Merak etmeyin, biz bisikletçiler de düşünülmüş. Londra Belediyesi bu konuda da çok fazla yatırım yapıyor ve insanları bisiklet kullanmaya teşvik ediyor. Bunların detaylarını ayrı yazılarda inceleyeceğiz ama kısaca metrodaki duruma da değinelim. Bu linkteki .pdf dosyası bizim için hazırlanmış. Katlanabilir bisikletlere herhangi bir sınırlandırma getirilmemiş ve bütün gün boyunca, bütün duraklarda inip binmelerine izin verilmiş. Ama katlanmayan bisikletler için de bu linkte bahsettiğim özel harita yapılmış. Burada da hangi saatler arasında metronun kullanılabileceğine, hangi duraklarda inme ve binme imkanının olduğuna değinilmiş. Gerçekten oldukça başarılı ve ülkemizde de görmek istediğimiz türden hareketler bunlar.

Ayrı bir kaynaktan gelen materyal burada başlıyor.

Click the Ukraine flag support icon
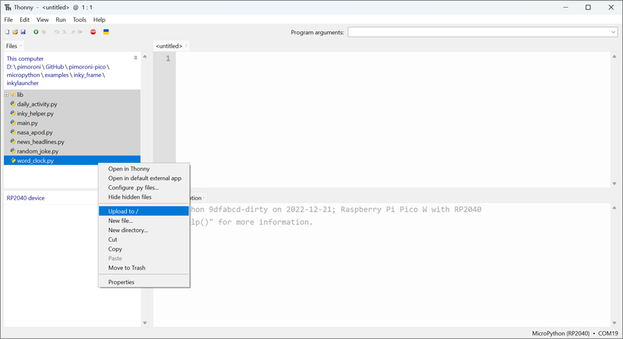point(106,32)
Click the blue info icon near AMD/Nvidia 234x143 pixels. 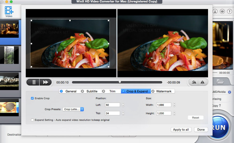(229, 92)
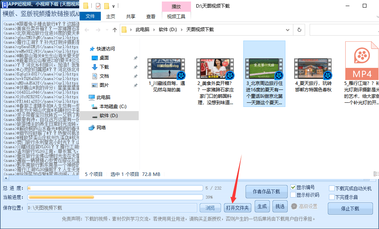Open the 文件 menu tab

coord(90,16)
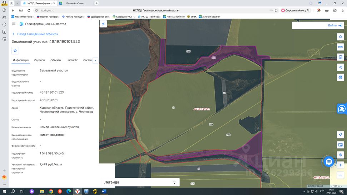Switch to the Сервисы tab
Viewport: 347px width, 195px height.
point(39,60)
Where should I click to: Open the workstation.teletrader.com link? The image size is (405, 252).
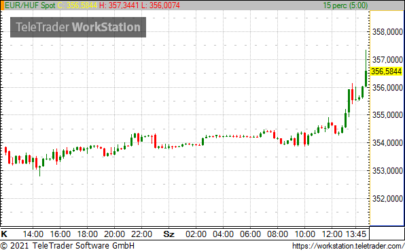click(348, 246)
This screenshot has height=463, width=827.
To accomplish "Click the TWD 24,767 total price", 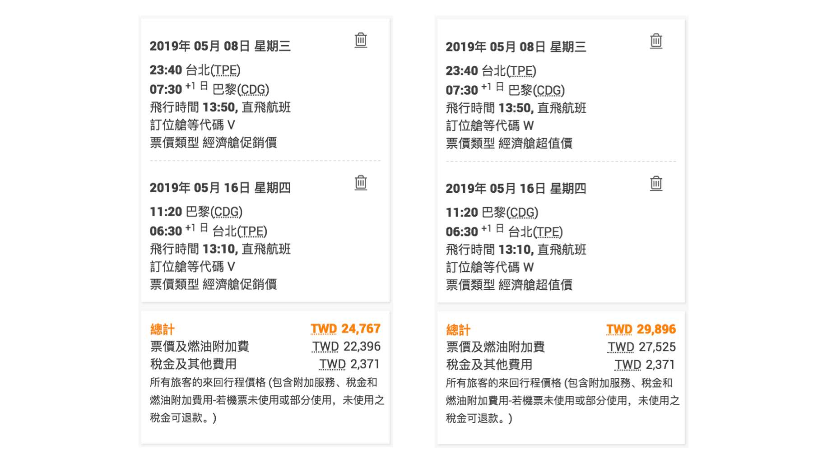I will [x=345, y=329].
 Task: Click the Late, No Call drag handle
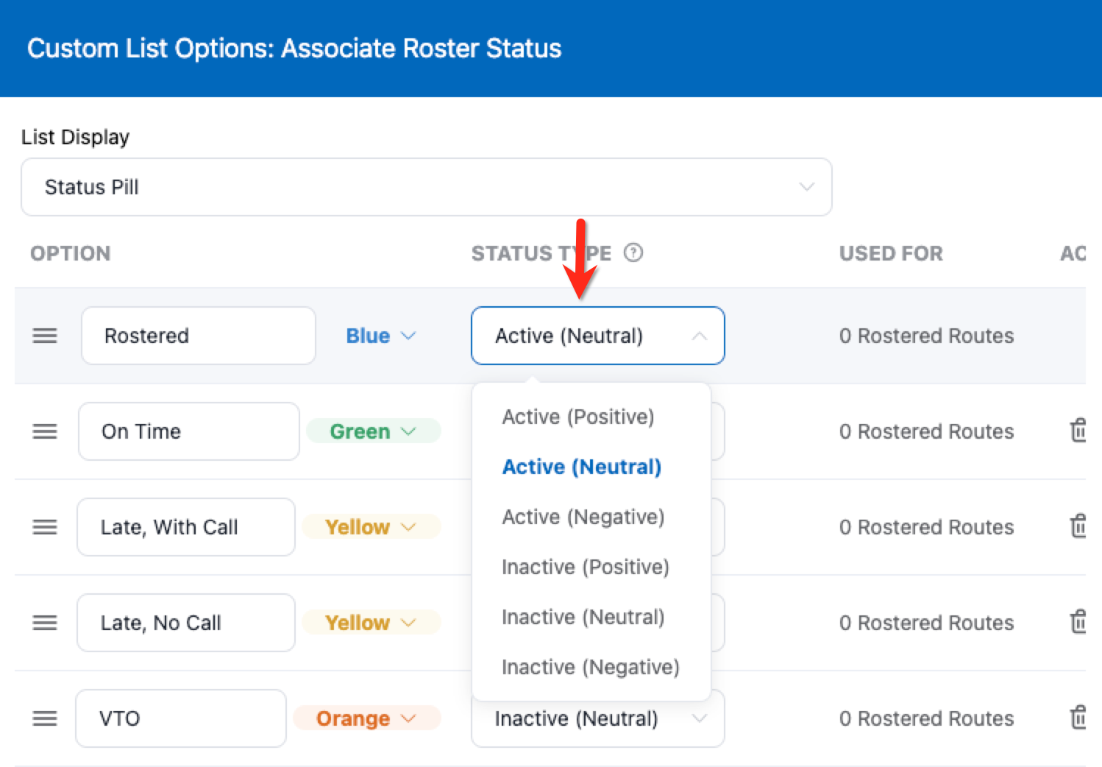45,623
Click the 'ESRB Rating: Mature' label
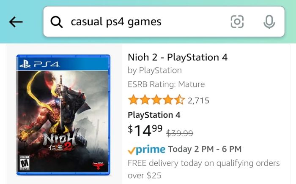 166,84
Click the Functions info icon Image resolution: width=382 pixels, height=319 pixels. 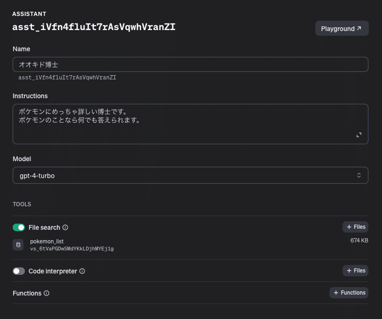(x=46, y=293)
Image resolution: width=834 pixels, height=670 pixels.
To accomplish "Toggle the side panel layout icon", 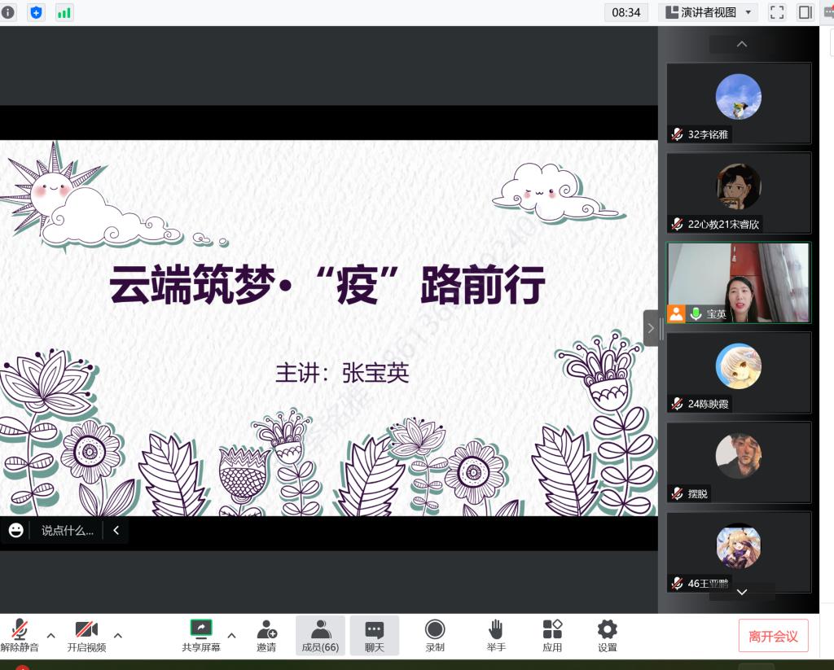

Önce olimpiyatlar başlığına bir giriş yaptık, sonra da Londra’daki metro yapısına, artık bu iki başlığı birleştirip ana konumuza gelelim. Olimpiyatlara bu kadar önem veren Londra, bir güzelliği de metrosu için yapmayı ihmal etmemiş. Bütün metro duraklarının ismini, olimpiyat efsanelerinin ismiyle değiştirerek bir metro haritası hazırlamış. İçinde Londra’daki 361 durağın tamamını barındıran bu haritanın tasarımında ve sporcuların seçiminde Alex Trickett ve David Brooks görev almış. Söylediklerine göre [1] ve tabii sizin de tahmin edebileceğiniz üzere, olimpiyat tarihinin efsane isimlerini 361 sayısı ile sınırlamaya çalışırken zaman zaman hararetli tartışmalar yaşamışlar ve hatta projeyi sonlandırma aşamasında birkaç son dakika değişikliği de yapmak durumunda kalmışlar. Ama sonunda ortaya çıkan sonuçtan memnun olduklarının da altını çizmeyi ihmal etmemiş Alex ve David. Alex’in bir Twitter hesabı var, o nedenle kendisine ulaşmak, “Abicim bu adamı nasıl seçmemişsin?” demek isterseniz @alextrickett hesabı aracılığıyla bunu başarmanız oldukça kolay.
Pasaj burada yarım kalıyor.